Saved data entries:
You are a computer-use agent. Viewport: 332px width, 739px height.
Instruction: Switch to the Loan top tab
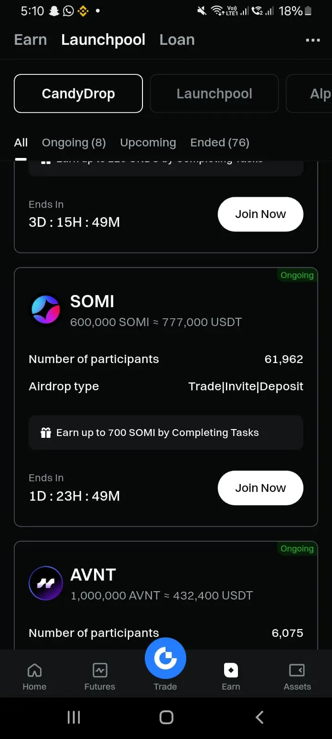(177, 40)
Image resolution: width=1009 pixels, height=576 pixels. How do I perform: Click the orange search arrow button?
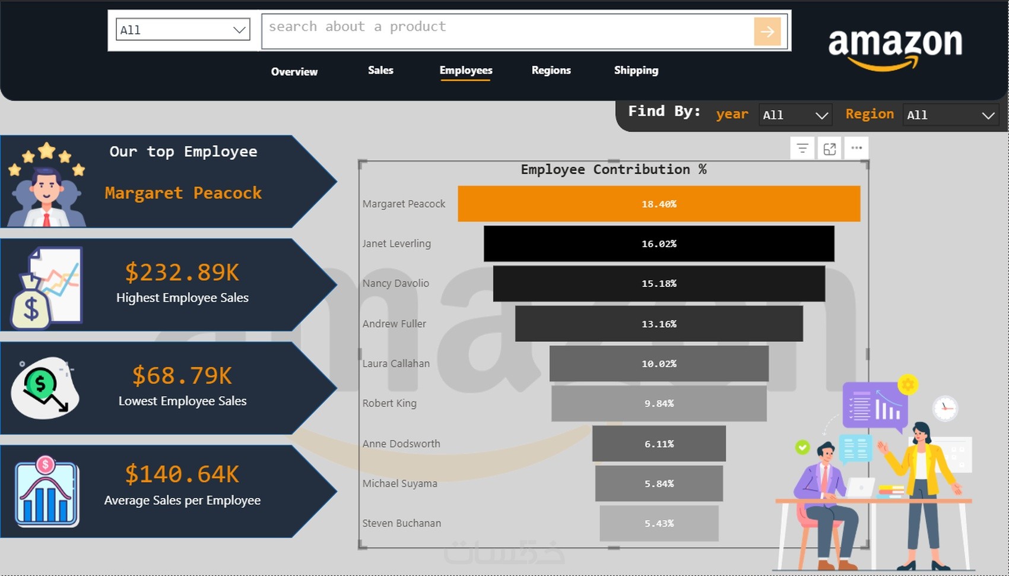767,31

Assignment: In the copy, include every line of the records exactly and none of the images.

Solution below:
You are a computer-use agent. Viewport: 332px width, 739px height.
Instruction: Switch to the Loan top tab
(177, 40)
Image resolution: width=1009 pixels, height=576 pixels. How do I perform: Click the orange search arrow button?
767,31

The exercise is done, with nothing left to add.